» What the task asks
Could you render every line of the rows below as a JSON list of strings, one string per line, with blank lines skipped and the pictures left out?

» Word and element location data
***
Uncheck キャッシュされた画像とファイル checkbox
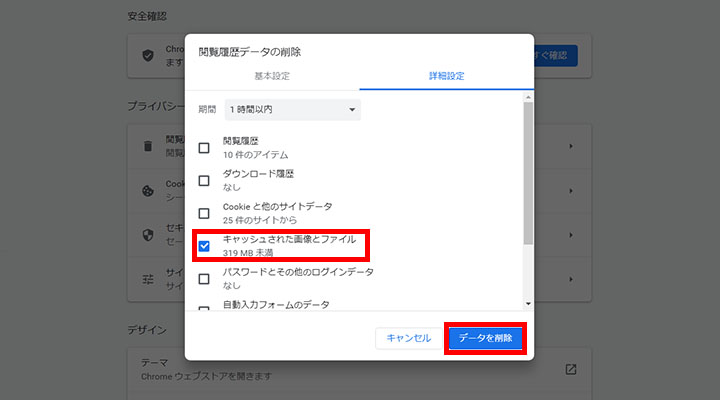720x400 pixels. coord(204,245)
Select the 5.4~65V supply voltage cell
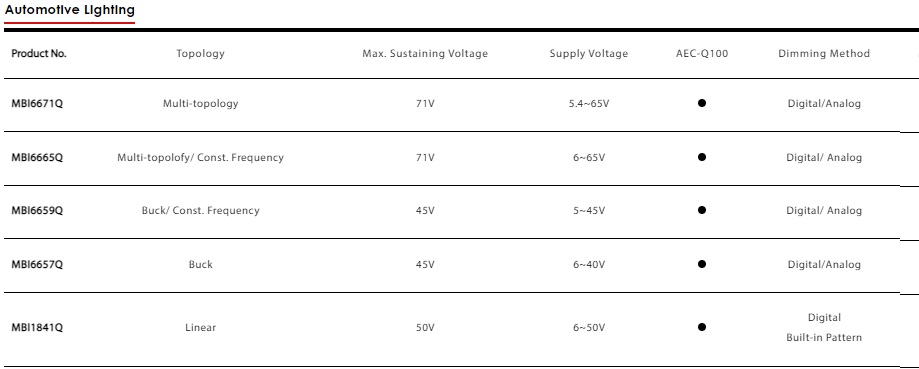This screenshot has width=919, height=369. (589, 104)
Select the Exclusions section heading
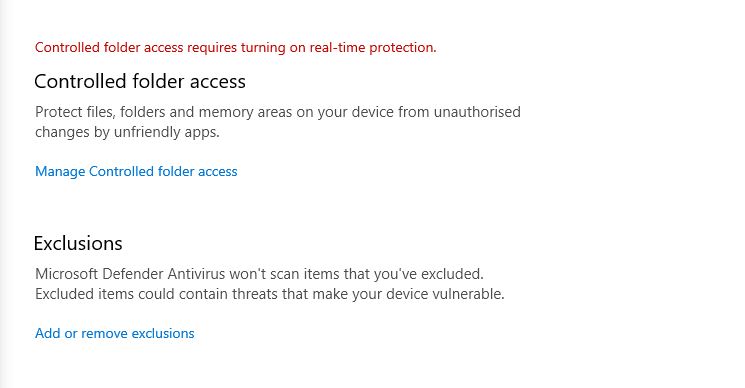This screenshot has height=388, width=745. pyautogui.click(x=78, y=244)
***
» Solution to this exercise
[
  "Uncheck キャッシュされた画像とファイル checkbox",
  "720x400 pixels. coord(204,245)",
  "Select the 5.4~65V supply voltage cell",
  "This screenshot has width=919, height=369. (589, 104)",
  "Select the Exclusions section heading",
  "This screenshot has height=388, width=745. pyautogui.click(x=78, y=244)"
]